Again the New Year Festival I have drunk your health In the red-lacquer wine cups, But the wind-bells on the bronze lanterns In my garden Are corroded and fallen.

The Kagoes of a Returning Traveller Diagonally between the cryptomerias, What I took for the flapping of wings Was the beating feet of your runners, O my Lord !

Outside a Gate On the floor of the empty palanquin The plum petals constantly increase.

Autumn Haze Is it a dragon fly or maple leaf That settles softly down upon the water ?

A Lover If I could catch the green lantern of firefly I could see to write you a letter.

To a Husband Brighter than the fireflies upon the Uji River Are your words in the dark, Beloved.

Road to the Yoshiwara Coming to you along the Nihon Embankment Suddenly the road was darkened By a flock of wild geese Crossing the moon.

A Daimyo’s Oiran When I hear your runners shouting: “Get down ! Get down !” Then I dress my hair With the little chrysanthemums.

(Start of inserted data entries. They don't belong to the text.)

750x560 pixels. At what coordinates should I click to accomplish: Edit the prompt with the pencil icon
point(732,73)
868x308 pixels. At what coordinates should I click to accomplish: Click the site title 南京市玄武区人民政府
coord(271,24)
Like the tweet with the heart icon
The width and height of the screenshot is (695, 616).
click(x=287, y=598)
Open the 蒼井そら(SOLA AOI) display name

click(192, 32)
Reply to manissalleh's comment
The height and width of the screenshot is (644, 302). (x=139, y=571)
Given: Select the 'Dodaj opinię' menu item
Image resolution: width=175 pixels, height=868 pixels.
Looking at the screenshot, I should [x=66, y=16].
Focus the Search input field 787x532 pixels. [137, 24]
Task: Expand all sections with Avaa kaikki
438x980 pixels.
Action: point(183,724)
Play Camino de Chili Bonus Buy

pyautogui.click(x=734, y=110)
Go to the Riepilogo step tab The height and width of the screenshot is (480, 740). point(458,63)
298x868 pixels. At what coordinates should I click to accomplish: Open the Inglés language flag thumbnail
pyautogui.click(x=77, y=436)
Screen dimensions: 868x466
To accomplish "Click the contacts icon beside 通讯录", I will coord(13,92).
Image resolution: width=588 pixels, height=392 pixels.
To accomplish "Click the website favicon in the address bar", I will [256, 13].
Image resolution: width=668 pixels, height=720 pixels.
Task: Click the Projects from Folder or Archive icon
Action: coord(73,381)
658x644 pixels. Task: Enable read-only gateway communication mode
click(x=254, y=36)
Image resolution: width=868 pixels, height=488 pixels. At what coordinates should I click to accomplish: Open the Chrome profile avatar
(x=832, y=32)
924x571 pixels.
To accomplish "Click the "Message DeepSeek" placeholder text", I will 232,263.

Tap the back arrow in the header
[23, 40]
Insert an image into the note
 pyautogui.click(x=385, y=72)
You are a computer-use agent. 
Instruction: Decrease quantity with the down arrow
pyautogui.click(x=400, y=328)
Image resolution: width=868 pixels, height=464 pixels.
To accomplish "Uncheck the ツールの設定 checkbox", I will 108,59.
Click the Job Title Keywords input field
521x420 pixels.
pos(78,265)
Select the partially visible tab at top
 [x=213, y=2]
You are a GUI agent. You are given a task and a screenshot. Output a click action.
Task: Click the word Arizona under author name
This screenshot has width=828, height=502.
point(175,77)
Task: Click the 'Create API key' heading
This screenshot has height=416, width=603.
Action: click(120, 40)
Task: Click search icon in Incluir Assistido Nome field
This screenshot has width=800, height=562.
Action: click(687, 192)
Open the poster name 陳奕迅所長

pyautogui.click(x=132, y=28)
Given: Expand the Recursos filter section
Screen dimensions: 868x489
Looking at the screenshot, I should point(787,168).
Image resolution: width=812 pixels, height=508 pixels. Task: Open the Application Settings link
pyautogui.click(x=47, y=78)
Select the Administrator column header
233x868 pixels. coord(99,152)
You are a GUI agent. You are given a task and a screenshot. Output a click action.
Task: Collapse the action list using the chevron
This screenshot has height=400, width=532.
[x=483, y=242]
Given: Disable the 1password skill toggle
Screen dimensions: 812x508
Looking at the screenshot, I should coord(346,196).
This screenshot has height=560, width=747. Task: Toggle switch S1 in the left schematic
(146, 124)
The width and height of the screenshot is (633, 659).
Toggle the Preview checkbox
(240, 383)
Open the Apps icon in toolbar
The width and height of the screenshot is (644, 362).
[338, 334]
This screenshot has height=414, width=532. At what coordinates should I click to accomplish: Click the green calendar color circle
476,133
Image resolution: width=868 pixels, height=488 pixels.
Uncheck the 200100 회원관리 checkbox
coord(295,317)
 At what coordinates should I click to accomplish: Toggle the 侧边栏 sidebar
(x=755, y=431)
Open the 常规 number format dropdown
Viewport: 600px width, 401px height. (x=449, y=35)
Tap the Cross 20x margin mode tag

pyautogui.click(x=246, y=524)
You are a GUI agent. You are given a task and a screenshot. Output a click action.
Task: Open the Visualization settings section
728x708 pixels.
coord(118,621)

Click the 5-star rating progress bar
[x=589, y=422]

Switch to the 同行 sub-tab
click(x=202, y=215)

Constancy Although so many years, Still the vows we made each other Remain tied to the great trunk Of the seven separate trees In the courtyard of the Crimson Temple At Nara.

(1912 - 1919)

Free Fantasia on Japanese Themes

All the afternoon there has been a chirping of birds,   
And the sun lies warm and still 
on the western sides of swollen branches.   
There is no wind;   
Even the little twigs at the ends of the branches do not move,   
And the needles of the pines are solid           
Bands of inarticulated blackness   
Against the blue-white sky.   
Still, but alert;   
And my heart is still and alert,   
Passive with sunshine,    
Avid of adventure.   
I would experience new emotions,   
Submit to strange enchantments,   
Bend to influences   
Bizarre, exotic,    
Fresh with burgeoning.   
I would climb a sacred mountain,   
Struggle with other pilgrims up a steep path through pine-trees,   
Above to the smooth, treeless slopes,   
And prostrate myself before a painted shrine,    
Beating my hands upon the hot earth,   
Quieting my eyes upon the distant sparkle   
Of the faint spring sea.   
I would recline upon a balcony   
In purple curving folds of silk,   
And my dress should be silvered with a pattern   
Of butterflies and swallows,   
And the black band of my obi   
Should flash with gold circular threads,   
And glitter when I moved.   
I would lean against the railing   
While you sang to me of wars   
Past and to come -   
Sang, and played the samisen.   
Perhaps I would beat a little hand drum   
In time to your singing;   
Perhaps I would only watch the play of light   
Upon the hilt of your two swords.   
I would sit in a covered boat,   
Rocking slowly to the narrow waves of a river,   
While above us, an arc of moving lanterns,   
Curved a bridge,   
A hiss of gold   
Blooming out of darkness,   
Rockets exploded,    
And died in a soft dripping of colored stars.   
We would float between the high trestles,   
And drift away from other boats,   
Until the rockets flared soundless,   
And their falling stars hung silent in the sky,   
Like wistaria clusters above the ancient entrance of a temple.   
I would anything   
Rather than this cold paper;   
With outside, the quiet son on the sides of burgeoning branches,   
And inside, only my books.

Impressionist picture of a garden

Give me sunlight, cupped in a paint brush,
And smear the red of peonies
Over my garden.
Splash blue upon it,
The hard blue of Canterbury bells,
Paling through larkspur
Into heliotrope,
To wash away among forget-me-nots.

From 'Pictures of a Floating World'


You are like the stem
Of a young beech-tree,
Straight and swaying,
Breaking out in golden leaves.
Your walk is like the blowing of a beech-tree
On a hill.
Your voice is like leaves
Softly struck upon by a South wind.
Your shadow is no shadow, but a scattered sunshine;
And at night you pull the sky down to you
And hood yourself in stars.

But I am like a great oak under a cloudy sky,
Watching a stripling beech grow up at my feet.

1919 - From 'Pictures of a Floating World'

Amy Lowell

* Amy Lowell’s ‘Lacquer Prints’ began appearing in journals
as early as 1912, and appeared together, in increasingly
larger numbers, in the March 1917 'Poetry', 'Some Imagist
Poets', and 'Pictures of the Floating World'.